EXTRACTED ENTRIES:

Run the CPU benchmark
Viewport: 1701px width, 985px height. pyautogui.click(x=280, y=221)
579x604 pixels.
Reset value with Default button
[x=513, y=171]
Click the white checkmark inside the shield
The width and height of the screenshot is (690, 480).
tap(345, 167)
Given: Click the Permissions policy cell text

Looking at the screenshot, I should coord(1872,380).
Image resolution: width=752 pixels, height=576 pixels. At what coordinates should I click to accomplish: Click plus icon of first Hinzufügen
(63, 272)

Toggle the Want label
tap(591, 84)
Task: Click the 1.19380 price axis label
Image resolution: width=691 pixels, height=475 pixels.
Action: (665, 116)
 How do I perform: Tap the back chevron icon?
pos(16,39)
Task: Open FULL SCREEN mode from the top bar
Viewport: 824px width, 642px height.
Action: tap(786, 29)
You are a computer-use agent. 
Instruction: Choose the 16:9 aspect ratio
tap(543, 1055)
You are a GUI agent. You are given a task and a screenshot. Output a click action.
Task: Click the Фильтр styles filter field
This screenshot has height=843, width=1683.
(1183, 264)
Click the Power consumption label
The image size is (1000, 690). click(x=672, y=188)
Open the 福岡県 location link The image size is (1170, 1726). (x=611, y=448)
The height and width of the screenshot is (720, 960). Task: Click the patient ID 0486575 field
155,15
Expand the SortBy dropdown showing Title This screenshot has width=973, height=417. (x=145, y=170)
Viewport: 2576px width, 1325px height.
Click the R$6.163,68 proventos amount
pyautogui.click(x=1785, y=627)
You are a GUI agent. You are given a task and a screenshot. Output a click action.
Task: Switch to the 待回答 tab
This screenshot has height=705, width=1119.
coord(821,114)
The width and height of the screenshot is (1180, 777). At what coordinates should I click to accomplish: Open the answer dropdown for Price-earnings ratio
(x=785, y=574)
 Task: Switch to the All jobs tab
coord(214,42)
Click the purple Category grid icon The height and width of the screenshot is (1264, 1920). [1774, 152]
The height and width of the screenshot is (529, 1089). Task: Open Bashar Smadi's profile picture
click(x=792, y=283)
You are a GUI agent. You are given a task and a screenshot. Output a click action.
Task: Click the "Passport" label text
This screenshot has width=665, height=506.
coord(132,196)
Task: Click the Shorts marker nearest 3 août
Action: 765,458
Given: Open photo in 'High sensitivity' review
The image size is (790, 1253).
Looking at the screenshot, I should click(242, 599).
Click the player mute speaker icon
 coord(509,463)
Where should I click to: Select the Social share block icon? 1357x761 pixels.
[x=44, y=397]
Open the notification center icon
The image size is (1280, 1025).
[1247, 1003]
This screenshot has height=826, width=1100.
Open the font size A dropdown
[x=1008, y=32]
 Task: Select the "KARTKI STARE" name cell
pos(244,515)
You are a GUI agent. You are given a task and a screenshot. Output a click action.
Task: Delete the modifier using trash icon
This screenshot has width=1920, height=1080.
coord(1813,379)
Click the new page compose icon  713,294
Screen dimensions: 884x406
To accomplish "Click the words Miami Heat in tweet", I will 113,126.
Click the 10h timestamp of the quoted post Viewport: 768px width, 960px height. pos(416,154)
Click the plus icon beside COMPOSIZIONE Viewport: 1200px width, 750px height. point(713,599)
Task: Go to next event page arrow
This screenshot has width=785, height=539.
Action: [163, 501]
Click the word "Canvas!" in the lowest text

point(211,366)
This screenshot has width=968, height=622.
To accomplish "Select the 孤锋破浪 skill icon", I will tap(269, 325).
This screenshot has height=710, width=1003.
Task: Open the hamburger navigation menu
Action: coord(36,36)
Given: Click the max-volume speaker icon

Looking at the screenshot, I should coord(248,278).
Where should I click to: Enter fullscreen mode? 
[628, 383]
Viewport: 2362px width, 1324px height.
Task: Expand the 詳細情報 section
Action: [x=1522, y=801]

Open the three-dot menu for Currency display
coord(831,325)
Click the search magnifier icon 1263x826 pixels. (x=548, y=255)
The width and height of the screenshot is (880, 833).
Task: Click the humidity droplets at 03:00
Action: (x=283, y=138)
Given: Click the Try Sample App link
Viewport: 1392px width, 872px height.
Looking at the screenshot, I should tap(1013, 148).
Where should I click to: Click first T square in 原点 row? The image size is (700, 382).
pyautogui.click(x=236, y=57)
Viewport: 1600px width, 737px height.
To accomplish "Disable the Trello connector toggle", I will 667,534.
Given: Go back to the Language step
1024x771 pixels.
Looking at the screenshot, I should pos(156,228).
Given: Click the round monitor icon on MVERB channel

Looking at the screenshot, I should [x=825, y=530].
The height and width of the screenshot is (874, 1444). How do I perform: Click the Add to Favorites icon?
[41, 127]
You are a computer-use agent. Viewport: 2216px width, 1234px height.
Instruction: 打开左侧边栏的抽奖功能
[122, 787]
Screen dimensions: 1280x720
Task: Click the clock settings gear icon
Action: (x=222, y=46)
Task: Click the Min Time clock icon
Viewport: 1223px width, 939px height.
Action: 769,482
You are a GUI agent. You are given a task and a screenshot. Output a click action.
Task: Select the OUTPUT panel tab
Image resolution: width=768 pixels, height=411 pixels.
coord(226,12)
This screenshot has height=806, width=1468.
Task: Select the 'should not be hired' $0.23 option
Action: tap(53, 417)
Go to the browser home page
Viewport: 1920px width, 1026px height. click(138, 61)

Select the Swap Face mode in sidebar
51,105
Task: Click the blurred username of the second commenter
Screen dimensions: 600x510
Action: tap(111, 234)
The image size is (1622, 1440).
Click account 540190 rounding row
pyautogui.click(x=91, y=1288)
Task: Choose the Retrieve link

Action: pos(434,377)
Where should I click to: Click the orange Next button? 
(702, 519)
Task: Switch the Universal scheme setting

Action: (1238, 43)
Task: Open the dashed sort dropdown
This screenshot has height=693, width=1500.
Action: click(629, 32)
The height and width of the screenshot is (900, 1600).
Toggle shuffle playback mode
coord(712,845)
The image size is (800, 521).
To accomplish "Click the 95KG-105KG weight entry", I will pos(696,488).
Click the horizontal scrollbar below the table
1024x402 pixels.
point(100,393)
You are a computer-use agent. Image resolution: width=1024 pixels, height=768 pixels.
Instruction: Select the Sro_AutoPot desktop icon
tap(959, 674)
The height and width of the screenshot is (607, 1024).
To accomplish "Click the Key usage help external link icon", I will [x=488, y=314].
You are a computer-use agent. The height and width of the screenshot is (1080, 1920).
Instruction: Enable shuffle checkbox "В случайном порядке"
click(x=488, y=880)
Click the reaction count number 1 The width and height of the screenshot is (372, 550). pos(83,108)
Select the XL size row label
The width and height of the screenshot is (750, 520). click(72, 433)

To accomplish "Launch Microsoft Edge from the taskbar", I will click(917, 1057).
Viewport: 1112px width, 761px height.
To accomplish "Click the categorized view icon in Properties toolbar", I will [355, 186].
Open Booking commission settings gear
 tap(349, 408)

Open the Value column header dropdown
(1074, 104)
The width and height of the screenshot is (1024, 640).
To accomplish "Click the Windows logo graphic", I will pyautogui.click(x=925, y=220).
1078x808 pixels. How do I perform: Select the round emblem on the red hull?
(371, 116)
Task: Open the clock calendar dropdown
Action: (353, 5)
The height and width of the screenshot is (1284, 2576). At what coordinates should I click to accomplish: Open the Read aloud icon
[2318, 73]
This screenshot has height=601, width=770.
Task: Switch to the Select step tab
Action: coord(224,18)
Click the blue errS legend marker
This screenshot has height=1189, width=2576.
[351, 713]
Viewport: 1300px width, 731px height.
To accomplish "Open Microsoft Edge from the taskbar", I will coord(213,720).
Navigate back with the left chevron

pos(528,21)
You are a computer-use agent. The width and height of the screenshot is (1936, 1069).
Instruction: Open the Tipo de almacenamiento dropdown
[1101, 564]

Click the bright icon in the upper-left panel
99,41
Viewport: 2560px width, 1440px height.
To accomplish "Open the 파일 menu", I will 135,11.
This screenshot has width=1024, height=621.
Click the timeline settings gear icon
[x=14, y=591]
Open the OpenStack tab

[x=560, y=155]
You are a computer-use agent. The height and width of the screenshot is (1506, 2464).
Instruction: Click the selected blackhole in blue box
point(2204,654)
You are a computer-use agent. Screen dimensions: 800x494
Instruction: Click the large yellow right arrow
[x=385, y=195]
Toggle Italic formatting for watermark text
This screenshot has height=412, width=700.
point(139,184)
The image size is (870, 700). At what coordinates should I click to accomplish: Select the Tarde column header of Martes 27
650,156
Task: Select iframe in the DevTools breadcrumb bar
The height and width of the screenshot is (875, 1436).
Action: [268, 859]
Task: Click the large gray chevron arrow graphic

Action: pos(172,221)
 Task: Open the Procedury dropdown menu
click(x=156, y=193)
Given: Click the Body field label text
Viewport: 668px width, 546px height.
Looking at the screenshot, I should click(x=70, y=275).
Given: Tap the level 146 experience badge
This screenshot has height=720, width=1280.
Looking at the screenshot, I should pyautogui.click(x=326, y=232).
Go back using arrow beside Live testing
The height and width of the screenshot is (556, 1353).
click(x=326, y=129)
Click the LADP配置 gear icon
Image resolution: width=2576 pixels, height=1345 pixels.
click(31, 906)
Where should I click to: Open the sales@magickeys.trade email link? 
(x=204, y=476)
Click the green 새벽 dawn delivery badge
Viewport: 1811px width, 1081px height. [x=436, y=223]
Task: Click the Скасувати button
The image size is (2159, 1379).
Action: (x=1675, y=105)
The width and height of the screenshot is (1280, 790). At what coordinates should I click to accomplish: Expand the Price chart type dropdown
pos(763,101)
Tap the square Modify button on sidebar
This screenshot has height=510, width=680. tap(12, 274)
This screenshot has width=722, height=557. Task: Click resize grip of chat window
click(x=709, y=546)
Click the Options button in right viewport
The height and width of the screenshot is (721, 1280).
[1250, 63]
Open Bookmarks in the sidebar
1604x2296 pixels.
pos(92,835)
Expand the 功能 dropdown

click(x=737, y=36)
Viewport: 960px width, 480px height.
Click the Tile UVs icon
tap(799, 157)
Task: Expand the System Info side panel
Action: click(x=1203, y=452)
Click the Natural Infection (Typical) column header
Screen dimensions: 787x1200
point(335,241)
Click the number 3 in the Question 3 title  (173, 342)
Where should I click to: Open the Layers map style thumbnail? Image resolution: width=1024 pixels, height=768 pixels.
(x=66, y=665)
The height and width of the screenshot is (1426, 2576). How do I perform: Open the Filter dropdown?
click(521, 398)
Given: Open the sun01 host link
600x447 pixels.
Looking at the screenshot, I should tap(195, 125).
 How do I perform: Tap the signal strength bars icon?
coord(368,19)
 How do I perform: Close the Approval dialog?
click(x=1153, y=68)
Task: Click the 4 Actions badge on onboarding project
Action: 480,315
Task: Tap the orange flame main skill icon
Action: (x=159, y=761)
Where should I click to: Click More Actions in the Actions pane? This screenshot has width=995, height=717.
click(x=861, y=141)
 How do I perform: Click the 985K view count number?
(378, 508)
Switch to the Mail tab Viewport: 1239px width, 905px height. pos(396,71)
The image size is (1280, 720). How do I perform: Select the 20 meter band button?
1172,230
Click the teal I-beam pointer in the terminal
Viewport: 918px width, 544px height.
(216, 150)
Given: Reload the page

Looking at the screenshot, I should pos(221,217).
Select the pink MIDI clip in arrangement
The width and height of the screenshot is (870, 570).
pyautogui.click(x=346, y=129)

PROBLEM DESCRIPTION:
Retype the records from their first line through the line containing "(1183, 264)", including both of those lines, keeping every character as it stands.

TASK RESULT:
Run the CPU benchmark
Viewport: 1701px width, 985px height. pyautogui.click(x=280, y=221)
579x604 pixels.
Reset value with Default button
[x=513, y=171]
Click the white checkmark inside the shield
The width and height of the screenshot is (690, 480).
tap(345, 167)
Given: Click the Permissions policy cell text

Looking at the screenshot, I should coord(1872,380).
Image resolution: width=752 pixels, height=576 pixels. At what coordinates should I click to accomplish: Click plus icon of first Hinzufügen
(63, 272)

Toggle the Want label
tap(591, 84)
Task: Click the 1.19380 price axis label
Image resolution: width=691 pixels, height=475 pixels.
Action: (665, 116)
 How do I perform: Tap the back chevron icon?
pos(16,39)
Task: Open FULL SCREEN mode from the top bar
Viewport: 824px width, 642px height.
Action: tap(786, 29)
You are a computer-use agent. 
Instruction: Choose the 16:9 aspect ratio
tap(543, 1055)
You are a GUI agent. You are given a task and a screenshot. Output a click action.
Task: Click the Фильтр styles filter field
This screenshot has height=843, width=1683.
(1183, 264)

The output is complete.